Cuban culture is put into focus by Stratis Print Communications
Whittling down thousands of photographs into a 139-page book that depicts a compelling, focused journey through Cuba is no small feat. But Rick Lewis, president of Stratis Print Communications, Long Beach, Calif., and staff graphic designer Louis Nidorf accomplished just such a challenging task in designing Cuba: Framing Time.
Comprised of photographs taken in Cuba by 18 students and two professors from Brooks Institute of Photography, Santa Barbara, Calif., the book captured Best of Show in BFL&S' 2003 Top Design contest.
Where did Lewis and Nidorf begin their design process?
"We started with deciding what we wanted readers to feel and experience when they read the book," said Lewis. "After the students returned from Cuba, I developed design guidelines and explained the purpose of flow and the importance of the book telling a story. The students selected their top photos and submitted them to us. Then, we had to go through stacks of photos and decide how we would work them into a specific number of pages."
According to Lewis, the most difficult phase of this project was deciding the order, placement and size of the photographs on each page to cohesively depict the whole story. "This book needed flow, which meant arranging the photos in a manner that would touch the reader emotionally in varied ways," he explained.

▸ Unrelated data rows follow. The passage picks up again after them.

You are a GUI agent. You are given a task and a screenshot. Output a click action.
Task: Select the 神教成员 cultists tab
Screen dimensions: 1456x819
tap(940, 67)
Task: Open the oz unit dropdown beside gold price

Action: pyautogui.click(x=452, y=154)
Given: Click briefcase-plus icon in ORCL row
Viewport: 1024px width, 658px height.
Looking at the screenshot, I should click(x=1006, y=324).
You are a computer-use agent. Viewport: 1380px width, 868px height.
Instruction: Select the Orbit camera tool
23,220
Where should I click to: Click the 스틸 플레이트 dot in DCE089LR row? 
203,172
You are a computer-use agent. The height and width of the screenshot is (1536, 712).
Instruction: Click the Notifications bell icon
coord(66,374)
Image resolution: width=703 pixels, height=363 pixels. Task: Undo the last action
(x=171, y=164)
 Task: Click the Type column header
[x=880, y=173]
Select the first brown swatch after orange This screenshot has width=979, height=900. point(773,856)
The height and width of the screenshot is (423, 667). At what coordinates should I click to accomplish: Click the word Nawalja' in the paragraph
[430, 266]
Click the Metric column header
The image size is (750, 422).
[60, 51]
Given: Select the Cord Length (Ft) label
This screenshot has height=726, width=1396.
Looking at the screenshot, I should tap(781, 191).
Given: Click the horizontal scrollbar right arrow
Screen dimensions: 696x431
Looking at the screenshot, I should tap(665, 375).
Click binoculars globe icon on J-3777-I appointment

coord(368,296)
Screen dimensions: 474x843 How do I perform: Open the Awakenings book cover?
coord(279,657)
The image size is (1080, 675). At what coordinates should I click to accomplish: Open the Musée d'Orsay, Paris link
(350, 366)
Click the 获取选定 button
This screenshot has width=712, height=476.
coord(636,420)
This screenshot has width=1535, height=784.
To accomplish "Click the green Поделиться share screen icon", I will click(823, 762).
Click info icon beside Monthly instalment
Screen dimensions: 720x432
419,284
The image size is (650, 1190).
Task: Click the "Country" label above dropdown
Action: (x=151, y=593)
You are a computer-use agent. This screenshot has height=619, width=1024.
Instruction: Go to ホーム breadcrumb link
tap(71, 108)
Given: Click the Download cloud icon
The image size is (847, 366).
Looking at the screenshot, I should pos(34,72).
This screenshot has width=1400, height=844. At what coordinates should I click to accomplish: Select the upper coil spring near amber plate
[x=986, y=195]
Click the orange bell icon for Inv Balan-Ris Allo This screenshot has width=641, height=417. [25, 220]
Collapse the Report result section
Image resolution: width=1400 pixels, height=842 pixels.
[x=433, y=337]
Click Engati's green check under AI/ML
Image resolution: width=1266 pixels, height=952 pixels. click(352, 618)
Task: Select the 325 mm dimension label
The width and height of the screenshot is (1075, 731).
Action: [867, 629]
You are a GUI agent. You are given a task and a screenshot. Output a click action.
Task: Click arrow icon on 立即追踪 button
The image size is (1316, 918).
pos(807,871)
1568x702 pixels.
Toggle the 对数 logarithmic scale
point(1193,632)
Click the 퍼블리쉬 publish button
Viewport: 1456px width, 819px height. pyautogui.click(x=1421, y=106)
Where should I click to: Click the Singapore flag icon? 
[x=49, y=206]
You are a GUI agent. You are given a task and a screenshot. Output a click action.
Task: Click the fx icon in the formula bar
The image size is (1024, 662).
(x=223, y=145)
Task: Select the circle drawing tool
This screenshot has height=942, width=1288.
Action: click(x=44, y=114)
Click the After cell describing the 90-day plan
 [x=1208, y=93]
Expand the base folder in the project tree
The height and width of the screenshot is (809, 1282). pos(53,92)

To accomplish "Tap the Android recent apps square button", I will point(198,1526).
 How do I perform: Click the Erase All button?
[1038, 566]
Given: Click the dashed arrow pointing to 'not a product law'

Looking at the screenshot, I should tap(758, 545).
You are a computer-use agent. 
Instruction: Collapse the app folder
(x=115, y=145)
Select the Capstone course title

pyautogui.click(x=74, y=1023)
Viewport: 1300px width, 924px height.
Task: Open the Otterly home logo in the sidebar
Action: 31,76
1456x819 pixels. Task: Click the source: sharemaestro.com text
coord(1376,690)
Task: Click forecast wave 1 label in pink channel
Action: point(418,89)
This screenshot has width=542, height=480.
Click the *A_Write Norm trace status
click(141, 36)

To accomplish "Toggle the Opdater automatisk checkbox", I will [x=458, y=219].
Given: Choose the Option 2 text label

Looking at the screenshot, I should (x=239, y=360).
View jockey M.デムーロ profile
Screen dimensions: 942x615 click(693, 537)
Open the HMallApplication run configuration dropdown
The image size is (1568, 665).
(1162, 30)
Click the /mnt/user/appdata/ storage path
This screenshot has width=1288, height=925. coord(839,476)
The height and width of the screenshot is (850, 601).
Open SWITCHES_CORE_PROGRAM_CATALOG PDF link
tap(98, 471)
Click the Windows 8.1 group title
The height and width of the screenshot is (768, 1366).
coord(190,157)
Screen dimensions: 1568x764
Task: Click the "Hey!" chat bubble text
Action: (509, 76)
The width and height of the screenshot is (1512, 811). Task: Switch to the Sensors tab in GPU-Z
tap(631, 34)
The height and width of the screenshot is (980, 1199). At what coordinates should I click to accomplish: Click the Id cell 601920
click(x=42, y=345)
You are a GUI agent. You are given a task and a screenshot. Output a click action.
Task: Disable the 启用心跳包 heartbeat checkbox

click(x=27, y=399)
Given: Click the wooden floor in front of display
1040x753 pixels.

After the photographs' order was determined, the next challenge for Lewis and Nidorf was how to best reproduce the photos, including figuring out how many should be displayed on a page, whether a photograph should be large or small and whether or not it should have bleeds.
"Fantastic photographs are a great start, but to have a compelling book, it needed to take the reader on a journey through Cuba," said Lewis. "Our goal was to have readers feel they had been to Cuba or wanted to go."